Rewrite the stretch below, from the line containing "This screenshot has width=1024, height=695." through the last of the lines, as a numbered list without blank lines. Leave the pictures out.

⁂

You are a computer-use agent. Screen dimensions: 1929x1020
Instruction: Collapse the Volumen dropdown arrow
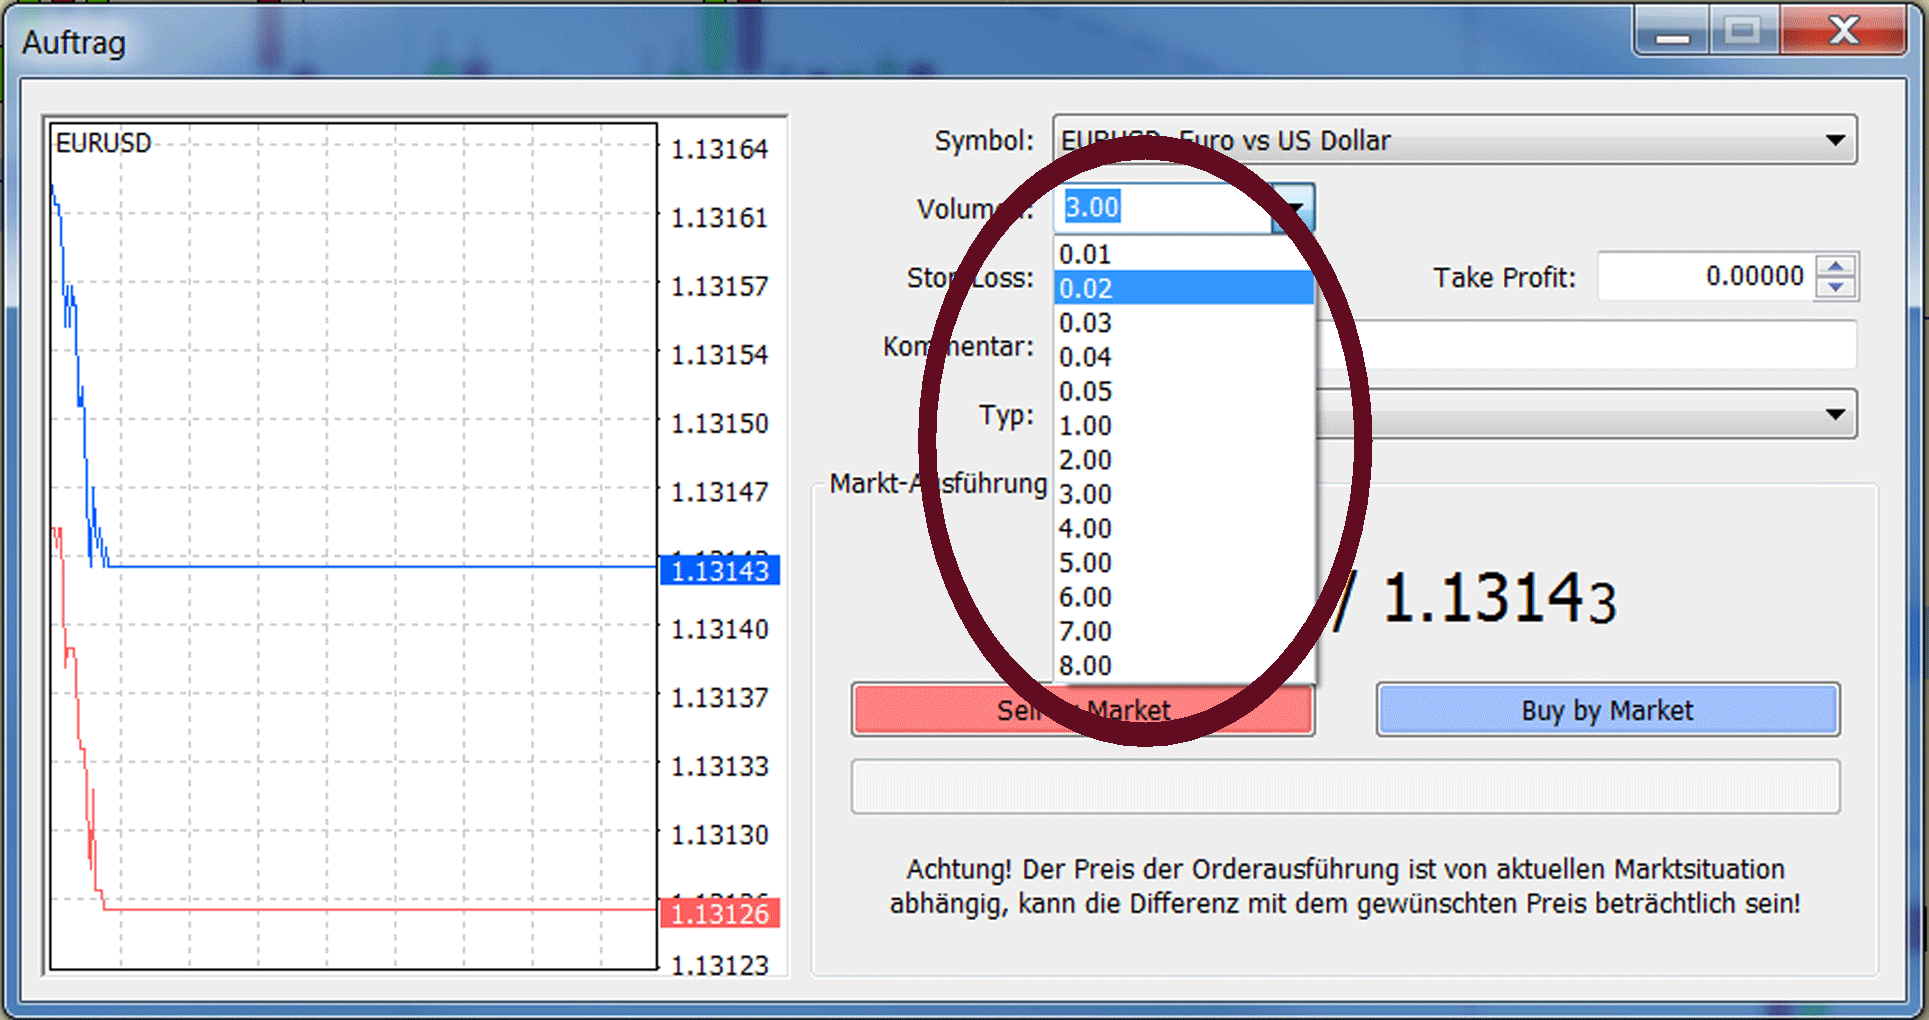[x=1293, y=209]
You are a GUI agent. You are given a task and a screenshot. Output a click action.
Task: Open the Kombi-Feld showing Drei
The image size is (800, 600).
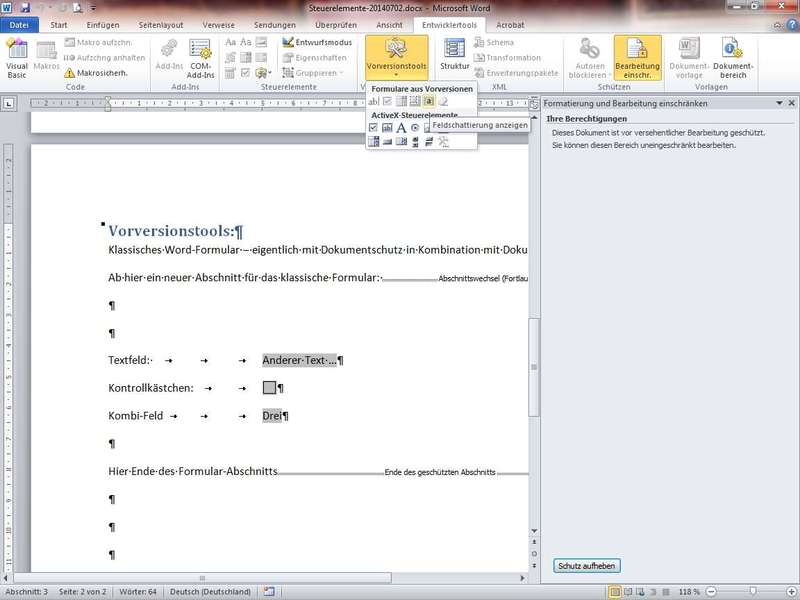[x=272, y=416]
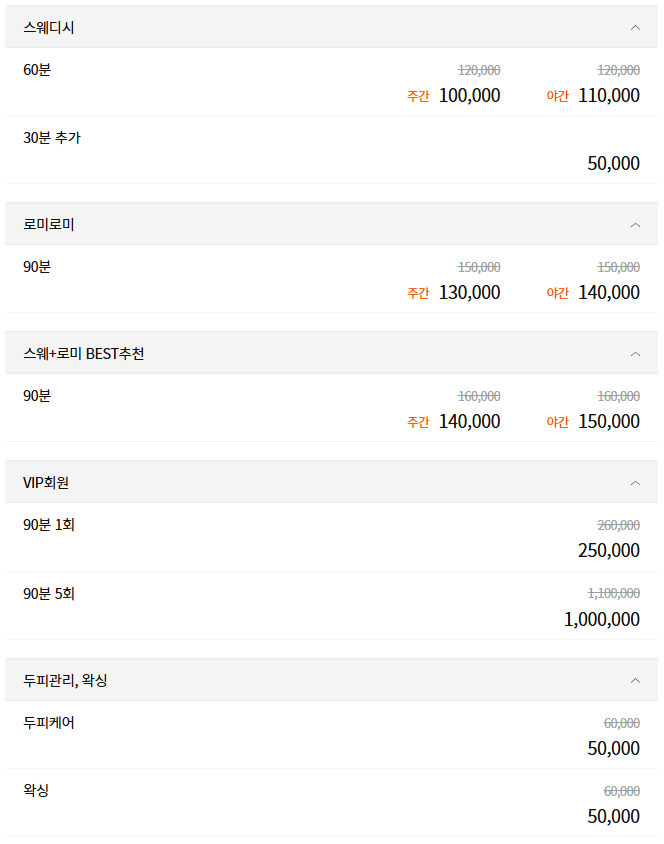Collapse the 스웨+로미 BEST추천 section chevron
This screenshot has height=844, width=664.
tap(637, 352)
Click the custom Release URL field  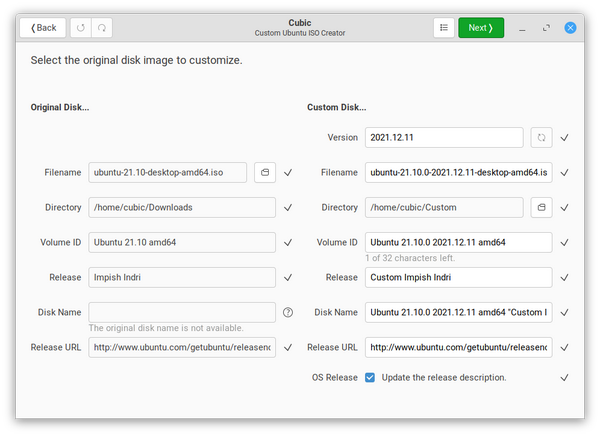[x=458, y=347]
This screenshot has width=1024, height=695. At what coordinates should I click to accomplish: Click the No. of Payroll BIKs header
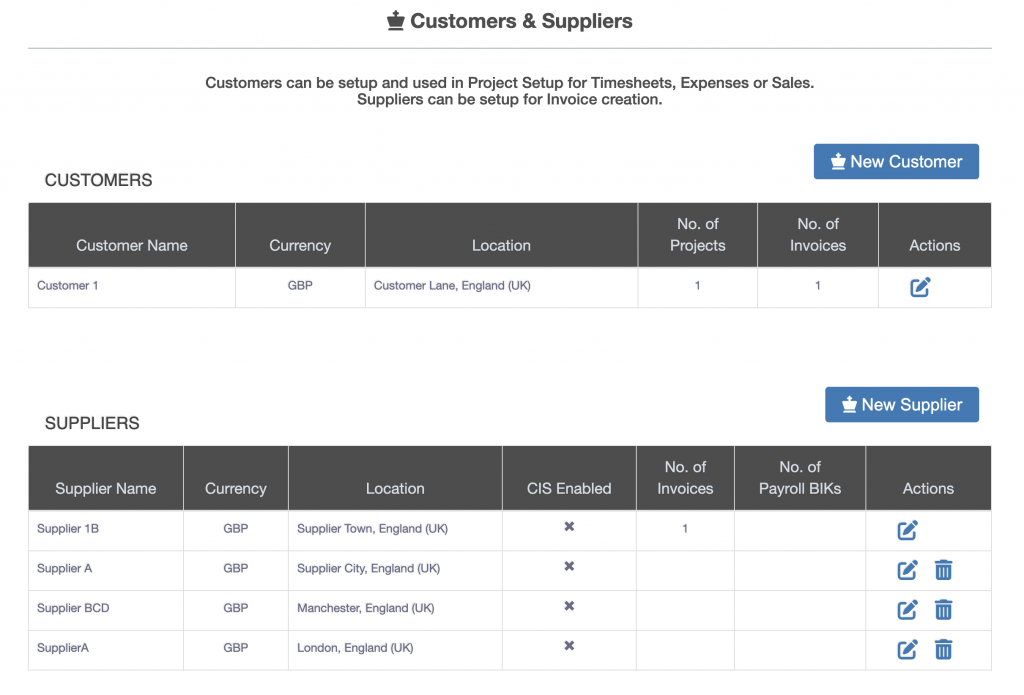(799, 478)
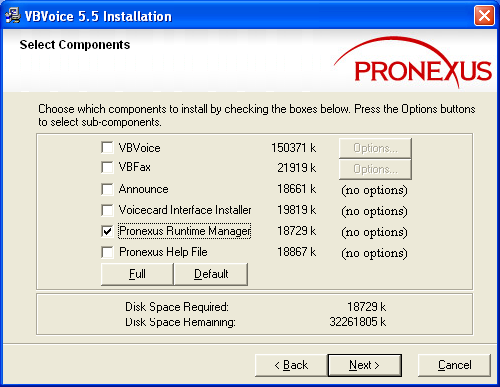Check the Pronexus Help File checkbox
This screenshot has width=500, height=387.
tap(107, 252)
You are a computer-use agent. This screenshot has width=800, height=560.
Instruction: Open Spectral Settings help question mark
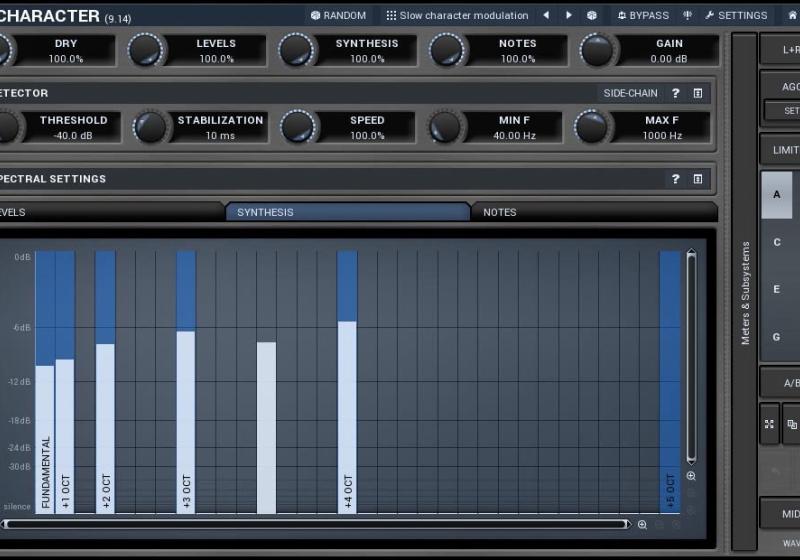point(675,179)
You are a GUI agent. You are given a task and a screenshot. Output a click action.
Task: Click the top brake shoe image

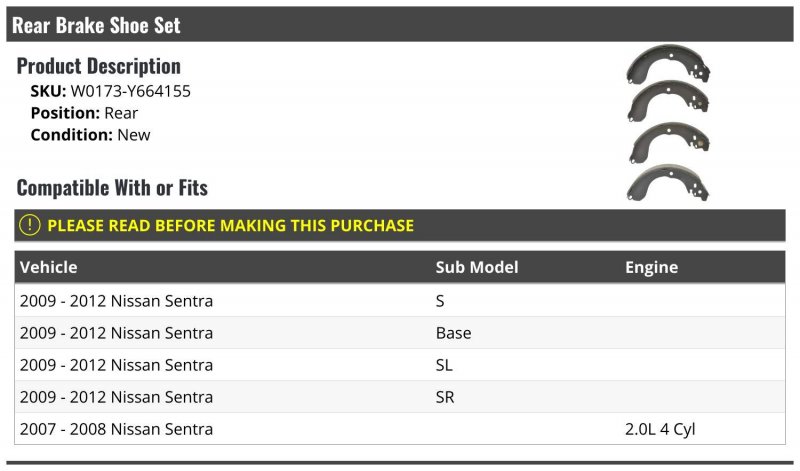click(x=668, y=64)
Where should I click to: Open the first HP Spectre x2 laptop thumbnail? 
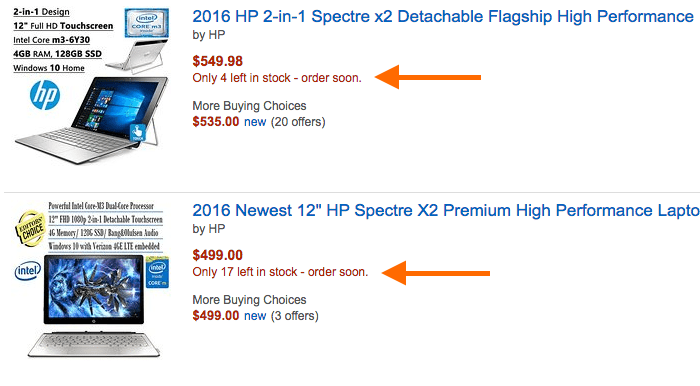point(92,86)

⁂

Output of the task:
1. This screenshot has width=1024, height=695. At what coordinates should I click to accomplish: Click the No. of Payroll BIKs header
2. (799, 478)
3. Check the Pronexus Help File checkbox
4. This screenshot has width=500, height=387.
5. tap(107, 252)
6. You are a computer-use agent. This screenshot has width=800, height=560.
7. Instruction: Open Spectral Settings help question mark
8. point(675,179)
9. You are a GUI agent. You are given a task and a screenshot. Output a click action.
10. Task: Click the top brake shoe image
11. click(x=668, y=64)
12. Where should I click to: Open the first HP Spectre x2 laptop thumbnail? 
13. point(92,86)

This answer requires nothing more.